I remained polite and explained that the birth date on my passport, entered by a New Zealand official, was 11-6-46 and the date on the visa, entered by an American official, was 6-11-46 but that they were actually the same thing.
Like an angler losing a big fish she grimaced and thrust the documents back obviously disgruntled to see a shady drug mule turning out to a law-abiding nobody.
A trip to Canada involved a short stopover in Hawaii and another brush with American border paranoia. Airport staff directed passengers to various queues and instead of fetching up in the transit lounge we found ourselves at an immigration desk with no visa. Confusion reigned amidst a fusillade of loud American English, an unpleasant sound even at the best of times. From the wall of frantic officials emerged a worried woman who beckoned us to follow. Through a small side door and on to a golf cart which she drove around the tarmac area to another small door behind which was the peace of the transit lounge.
"Don’t ever tell this to anyone. You have actually been illegally on American soil," she whispered. It’s taken me 30 years to risk making the story public.
Things are worse with Donald Trump in charge. Latest prediction is that visitor numbers to the United States will decline by about 10%. Last week Australian comedian Alice Fraser cancelled a visit to the US on legal advice because her act has included jokes about Donald Trump and Professor Robert Patman of Otago University says he would not travel to the United States at the moment as he has been critical of that country’s foreign policy.
This column has often ridiculed Mr Trump and there’s no doubt a file on me. It’s just not worth the risk
In other countries it’s the rip-off merchants who are out to get you. On my first visit to Paris in 1974 I was ticking off the sights and was soon surrounded by loopies taking photos of themselves in front of the Eiffel Tower. I never carry a camera and was soon targeted by an unsavoury looking Frenchman holding a Polaroid camera who indicated he’d like to take my picture. I shrugged but posed and he snapped. A few seconds later he pressed on me a grainy snapshot of a short man in front of a tall heap of scrap iron. "Fifty francs," he proclaimed in broken English. At last, my Stage I French came in handy as I retorted in broken French, "Fous le camp!" (It means "p... off!") He stamped his foot and shouted phrases in French which I didn’t understand apart from the word "cochon" which peppered his outburst. (It means "pig".)
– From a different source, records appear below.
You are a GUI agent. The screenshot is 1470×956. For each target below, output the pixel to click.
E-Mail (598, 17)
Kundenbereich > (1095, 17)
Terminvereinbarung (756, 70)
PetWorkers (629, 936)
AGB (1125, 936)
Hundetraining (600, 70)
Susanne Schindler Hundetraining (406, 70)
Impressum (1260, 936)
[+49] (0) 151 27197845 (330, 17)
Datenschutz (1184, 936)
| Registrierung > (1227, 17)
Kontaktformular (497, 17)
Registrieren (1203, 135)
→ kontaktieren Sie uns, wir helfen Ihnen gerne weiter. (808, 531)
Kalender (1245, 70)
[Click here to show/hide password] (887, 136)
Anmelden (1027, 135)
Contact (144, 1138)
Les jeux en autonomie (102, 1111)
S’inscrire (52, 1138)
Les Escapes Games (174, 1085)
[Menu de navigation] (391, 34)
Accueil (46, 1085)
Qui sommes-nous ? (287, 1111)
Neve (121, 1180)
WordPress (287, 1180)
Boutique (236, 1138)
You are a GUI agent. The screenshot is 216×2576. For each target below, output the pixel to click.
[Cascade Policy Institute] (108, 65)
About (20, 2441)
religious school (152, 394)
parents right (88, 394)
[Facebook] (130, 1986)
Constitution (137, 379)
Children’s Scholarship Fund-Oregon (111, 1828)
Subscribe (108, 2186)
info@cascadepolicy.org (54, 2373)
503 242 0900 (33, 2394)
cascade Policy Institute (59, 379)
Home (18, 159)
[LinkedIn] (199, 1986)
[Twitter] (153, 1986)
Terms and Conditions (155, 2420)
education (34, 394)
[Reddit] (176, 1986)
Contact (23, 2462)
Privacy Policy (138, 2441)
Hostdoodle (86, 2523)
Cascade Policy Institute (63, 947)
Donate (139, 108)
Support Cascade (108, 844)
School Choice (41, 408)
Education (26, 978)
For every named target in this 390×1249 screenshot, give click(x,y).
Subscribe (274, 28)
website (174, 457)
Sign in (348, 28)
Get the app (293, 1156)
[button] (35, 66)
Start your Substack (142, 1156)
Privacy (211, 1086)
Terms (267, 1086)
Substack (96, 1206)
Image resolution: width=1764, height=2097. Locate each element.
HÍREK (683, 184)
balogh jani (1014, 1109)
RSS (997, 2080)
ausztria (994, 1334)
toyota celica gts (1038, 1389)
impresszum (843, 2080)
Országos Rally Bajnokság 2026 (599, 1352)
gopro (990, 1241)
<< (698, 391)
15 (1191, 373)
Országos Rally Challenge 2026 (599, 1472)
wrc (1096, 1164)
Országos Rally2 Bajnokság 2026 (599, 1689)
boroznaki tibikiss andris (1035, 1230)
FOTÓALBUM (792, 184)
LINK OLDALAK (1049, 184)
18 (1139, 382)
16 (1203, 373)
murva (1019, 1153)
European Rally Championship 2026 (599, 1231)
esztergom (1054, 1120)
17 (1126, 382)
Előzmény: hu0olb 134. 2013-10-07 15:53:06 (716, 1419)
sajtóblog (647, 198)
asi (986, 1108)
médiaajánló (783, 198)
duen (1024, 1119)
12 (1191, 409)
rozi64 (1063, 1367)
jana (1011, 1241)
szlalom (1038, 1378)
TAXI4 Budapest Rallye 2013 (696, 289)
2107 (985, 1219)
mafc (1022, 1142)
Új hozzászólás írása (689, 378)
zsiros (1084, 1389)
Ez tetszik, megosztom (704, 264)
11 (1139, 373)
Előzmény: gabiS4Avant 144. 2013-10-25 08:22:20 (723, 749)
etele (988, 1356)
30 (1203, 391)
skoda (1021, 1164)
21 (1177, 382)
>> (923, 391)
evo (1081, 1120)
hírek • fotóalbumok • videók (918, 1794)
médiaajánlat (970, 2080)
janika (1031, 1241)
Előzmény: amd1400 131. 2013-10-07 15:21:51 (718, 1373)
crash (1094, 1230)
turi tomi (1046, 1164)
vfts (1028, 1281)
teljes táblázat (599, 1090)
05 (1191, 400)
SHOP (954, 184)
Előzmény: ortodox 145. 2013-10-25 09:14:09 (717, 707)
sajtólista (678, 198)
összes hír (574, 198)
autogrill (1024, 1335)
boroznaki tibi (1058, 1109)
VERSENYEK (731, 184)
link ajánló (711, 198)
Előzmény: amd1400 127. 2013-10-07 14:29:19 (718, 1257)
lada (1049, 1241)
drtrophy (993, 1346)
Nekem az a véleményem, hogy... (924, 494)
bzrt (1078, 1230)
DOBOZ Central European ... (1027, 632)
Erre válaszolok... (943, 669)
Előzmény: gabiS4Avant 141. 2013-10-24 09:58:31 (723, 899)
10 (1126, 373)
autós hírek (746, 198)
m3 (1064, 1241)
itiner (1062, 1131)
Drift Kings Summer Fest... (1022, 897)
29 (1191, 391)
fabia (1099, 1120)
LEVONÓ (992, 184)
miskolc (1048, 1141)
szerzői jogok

In London 10 years later, I found myself in a crush of tourists watching a smooth card sharp running a find-the-lady racket. The victim is lured into betting on being able to pick the queen from three face-down cards. I looked on in superior amusement knowing well that it was a con. An American beside me muttered, "It’s a trick. I wouldn’t touch it, pal." But some of the punters started to win so the Yank decided to have a go and put down a fiver. He won and scooped £10 back. "Have a go," he urged, so I plonked down a fiver. Of course, I didn’t pick the lady (she was probably no longer among the cards) and lost the fiver. (£5 was the price of five pints in those days, so I’d learned an expensive lesson). I realised that the previous winners and the Yank were part of the swindling group and noticed a couple of policemen plodding along nearby. The swindlers saw them, too, and even before the bobbies took another step the card table and card sharps had melted away.
What joy it was, then, to read of two London policemen who last week, disguised as Batman and Robin, swooped on a bunch running the find-the-lady game on Westminster Bridge. The crims were fooled by the masked avengers and never made their getaway. The fines of £925 certainly made up for my lost fiver of long ago and reinforced my faith in the British bobby.
But I’m staying home, all the same.
— Jim Sullivan is a Patearoa writer.